If the goal is to build a Moon base, it should be built on the surface of the Moon. That is where the science is, that is where the shielding material is, and that is where the resources to make propellant and other useful things are to be found.
There were some other suggestions, but they primarily involved a focus on either going to Mars or seriously gearing up our space telescope game in the search for habitable planets around other stars. (Given my druthers, the search for a Second Earth should be at the top of our priorities.) A new moon shot was actually pretty far down the list.
So a base on the moon is a better idea than a base orbiting the moon. I agree with that in principle, but is that really where we should be investing our space dollars? Yes, there are some interesting resources on the moon such as Helium 3, which barely exists on the Earth and makes for an incredible fuel source. But there are massive logistical barriers to getting it back home in any economically viable fashion. What other science do we really need to be doing up there? It seems to me that our focus has been on Mars as the next step and should remain there. We can build ships and prepare for that journey in low Earth orbit just as well as we could on the moon. Possibly better and more safely.

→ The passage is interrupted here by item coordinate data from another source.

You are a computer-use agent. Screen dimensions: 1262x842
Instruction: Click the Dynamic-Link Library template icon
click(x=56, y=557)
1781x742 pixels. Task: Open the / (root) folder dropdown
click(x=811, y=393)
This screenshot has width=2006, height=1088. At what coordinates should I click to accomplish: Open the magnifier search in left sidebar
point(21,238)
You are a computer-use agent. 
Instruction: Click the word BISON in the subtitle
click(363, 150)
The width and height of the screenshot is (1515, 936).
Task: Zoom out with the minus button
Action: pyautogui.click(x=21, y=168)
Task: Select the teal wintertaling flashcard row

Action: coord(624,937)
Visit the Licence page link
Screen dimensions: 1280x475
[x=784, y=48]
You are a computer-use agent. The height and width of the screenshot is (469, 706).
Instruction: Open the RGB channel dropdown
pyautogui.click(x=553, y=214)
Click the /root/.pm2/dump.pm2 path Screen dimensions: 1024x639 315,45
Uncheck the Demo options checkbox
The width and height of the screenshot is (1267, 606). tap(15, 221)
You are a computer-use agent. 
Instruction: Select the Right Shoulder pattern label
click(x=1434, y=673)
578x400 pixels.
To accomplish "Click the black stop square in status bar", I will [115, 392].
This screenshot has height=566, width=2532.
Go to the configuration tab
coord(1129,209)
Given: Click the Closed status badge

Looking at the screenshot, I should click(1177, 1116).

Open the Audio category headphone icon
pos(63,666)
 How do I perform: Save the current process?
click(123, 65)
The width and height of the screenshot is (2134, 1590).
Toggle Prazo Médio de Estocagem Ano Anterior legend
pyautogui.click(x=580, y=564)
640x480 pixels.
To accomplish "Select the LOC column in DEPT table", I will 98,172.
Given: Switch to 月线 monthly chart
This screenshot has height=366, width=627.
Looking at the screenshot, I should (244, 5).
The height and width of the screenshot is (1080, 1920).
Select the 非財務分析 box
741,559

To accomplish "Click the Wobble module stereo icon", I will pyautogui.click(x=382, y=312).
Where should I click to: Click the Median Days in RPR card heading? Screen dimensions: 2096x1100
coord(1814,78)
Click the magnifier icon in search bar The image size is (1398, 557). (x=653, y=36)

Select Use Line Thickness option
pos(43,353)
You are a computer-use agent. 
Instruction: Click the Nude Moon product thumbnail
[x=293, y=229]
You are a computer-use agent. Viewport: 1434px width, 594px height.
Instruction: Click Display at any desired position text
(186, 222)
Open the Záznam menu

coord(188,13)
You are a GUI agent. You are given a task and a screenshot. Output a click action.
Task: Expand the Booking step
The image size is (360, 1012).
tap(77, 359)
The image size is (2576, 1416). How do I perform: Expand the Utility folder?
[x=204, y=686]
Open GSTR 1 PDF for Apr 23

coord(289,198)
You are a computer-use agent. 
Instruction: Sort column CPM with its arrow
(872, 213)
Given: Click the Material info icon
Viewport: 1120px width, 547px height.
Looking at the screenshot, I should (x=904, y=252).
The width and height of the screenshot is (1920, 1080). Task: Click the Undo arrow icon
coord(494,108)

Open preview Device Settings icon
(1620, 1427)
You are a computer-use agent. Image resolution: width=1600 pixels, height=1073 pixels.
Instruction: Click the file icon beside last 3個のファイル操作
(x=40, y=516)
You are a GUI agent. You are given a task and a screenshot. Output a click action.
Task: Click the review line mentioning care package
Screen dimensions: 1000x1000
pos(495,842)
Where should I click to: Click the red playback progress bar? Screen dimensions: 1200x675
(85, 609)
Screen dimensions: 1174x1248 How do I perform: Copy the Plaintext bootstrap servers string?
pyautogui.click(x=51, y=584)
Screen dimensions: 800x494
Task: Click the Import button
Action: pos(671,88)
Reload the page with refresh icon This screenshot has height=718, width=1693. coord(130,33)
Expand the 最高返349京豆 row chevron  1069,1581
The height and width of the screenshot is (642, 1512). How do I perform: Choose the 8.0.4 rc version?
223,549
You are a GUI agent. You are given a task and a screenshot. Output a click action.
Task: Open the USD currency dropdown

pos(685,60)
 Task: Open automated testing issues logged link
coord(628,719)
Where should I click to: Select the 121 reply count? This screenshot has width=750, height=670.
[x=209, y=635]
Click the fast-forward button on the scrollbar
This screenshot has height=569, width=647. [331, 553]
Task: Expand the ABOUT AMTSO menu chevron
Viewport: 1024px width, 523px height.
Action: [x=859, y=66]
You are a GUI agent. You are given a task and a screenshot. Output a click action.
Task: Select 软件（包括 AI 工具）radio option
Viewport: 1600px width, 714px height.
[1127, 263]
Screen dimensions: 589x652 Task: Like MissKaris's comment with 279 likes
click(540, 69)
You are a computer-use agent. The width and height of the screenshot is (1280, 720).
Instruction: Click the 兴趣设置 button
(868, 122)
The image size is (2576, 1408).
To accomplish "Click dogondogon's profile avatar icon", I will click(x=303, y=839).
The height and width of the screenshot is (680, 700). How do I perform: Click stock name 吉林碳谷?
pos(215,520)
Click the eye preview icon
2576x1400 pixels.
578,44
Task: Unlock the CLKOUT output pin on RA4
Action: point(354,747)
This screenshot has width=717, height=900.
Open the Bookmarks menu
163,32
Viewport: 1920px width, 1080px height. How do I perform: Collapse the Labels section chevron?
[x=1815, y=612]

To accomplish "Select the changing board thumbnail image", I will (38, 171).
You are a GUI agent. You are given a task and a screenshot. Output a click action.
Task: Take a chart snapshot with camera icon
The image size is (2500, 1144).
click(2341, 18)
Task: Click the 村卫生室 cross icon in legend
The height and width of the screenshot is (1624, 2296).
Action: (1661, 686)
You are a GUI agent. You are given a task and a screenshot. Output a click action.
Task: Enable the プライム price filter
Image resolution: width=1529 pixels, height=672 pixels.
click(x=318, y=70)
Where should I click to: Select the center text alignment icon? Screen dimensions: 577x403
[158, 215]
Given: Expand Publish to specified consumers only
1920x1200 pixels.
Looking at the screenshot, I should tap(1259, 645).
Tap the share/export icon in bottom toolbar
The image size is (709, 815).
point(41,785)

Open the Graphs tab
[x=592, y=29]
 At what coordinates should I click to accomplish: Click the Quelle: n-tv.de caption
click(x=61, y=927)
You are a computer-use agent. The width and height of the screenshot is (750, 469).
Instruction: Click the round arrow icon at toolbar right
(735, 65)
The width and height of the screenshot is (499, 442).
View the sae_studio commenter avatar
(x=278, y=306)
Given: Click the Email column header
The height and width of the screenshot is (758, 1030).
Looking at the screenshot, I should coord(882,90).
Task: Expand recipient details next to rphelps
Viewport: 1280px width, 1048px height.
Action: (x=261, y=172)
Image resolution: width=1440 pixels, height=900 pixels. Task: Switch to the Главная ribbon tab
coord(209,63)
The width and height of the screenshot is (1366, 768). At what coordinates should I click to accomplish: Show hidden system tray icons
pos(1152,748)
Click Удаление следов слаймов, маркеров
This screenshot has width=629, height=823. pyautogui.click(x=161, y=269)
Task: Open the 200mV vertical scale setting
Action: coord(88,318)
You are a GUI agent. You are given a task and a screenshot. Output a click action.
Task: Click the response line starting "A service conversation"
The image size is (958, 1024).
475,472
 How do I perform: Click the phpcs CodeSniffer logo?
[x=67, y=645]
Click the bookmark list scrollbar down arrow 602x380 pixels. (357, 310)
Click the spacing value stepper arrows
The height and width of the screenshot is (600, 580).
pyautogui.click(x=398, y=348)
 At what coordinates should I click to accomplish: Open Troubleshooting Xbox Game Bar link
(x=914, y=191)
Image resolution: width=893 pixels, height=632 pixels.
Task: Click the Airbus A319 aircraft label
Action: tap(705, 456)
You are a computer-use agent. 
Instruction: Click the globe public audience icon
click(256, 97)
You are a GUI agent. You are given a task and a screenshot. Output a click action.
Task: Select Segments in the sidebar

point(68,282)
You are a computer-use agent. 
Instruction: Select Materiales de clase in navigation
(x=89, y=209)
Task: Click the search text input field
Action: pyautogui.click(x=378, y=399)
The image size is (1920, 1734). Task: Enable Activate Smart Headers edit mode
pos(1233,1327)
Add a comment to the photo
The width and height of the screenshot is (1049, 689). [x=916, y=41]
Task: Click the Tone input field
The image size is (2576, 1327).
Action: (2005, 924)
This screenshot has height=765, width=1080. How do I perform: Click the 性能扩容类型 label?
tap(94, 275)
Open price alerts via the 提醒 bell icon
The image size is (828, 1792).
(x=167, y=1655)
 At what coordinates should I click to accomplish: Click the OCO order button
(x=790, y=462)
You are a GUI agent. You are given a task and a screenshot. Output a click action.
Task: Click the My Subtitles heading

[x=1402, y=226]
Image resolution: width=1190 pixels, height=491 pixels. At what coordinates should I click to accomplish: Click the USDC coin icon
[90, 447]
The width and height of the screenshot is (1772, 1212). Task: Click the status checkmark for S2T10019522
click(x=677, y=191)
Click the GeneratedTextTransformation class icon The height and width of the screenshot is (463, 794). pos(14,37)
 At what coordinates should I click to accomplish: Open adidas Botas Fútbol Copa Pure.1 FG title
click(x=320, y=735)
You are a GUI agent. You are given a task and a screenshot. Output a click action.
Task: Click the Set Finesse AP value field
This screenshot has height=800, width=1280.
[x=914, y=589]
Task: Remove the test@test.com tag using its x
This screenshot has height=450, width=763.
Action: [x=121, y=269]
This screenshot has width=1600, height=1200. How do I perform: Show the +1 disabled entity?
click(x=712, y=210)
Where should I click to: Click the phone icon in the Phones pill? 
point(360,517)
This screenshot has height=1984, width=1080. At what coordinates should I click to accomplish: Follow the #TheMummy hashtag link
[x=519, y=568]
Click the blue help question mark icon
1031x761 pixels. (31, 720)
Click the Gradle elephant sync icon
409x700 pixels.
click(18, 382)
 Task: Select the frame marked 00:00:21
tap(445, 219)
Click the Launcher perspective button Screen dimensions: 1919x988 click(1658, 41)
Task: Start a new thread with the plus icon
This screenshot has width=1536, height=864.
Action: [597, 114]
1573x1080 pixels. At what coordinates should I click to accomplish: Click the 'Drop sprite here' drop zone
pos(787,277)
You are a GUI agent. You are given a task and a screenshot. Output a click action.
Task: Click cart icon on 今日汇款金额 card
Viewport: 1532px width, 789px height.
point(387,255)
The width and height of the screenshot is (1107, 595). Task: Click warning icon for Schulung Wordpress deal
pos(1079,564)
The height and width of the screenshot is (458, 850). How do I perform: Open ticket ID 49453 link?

Also, how are we going to pay for this? Certain groups in NASA are still big fans of returning to the moon, but they admit that it would require an increase in the NASA budget adding up to the billions. The last proposal for the 2018 NASA budget from the White House called for half a billion in cuts, not an increase. Whether we’re going to the Moon or to Mars, we’re not doing it on the cheap. The eggheads in charge their know how much money they need for either of these mammoth projects and we’ve seen no indication that the funds will be available.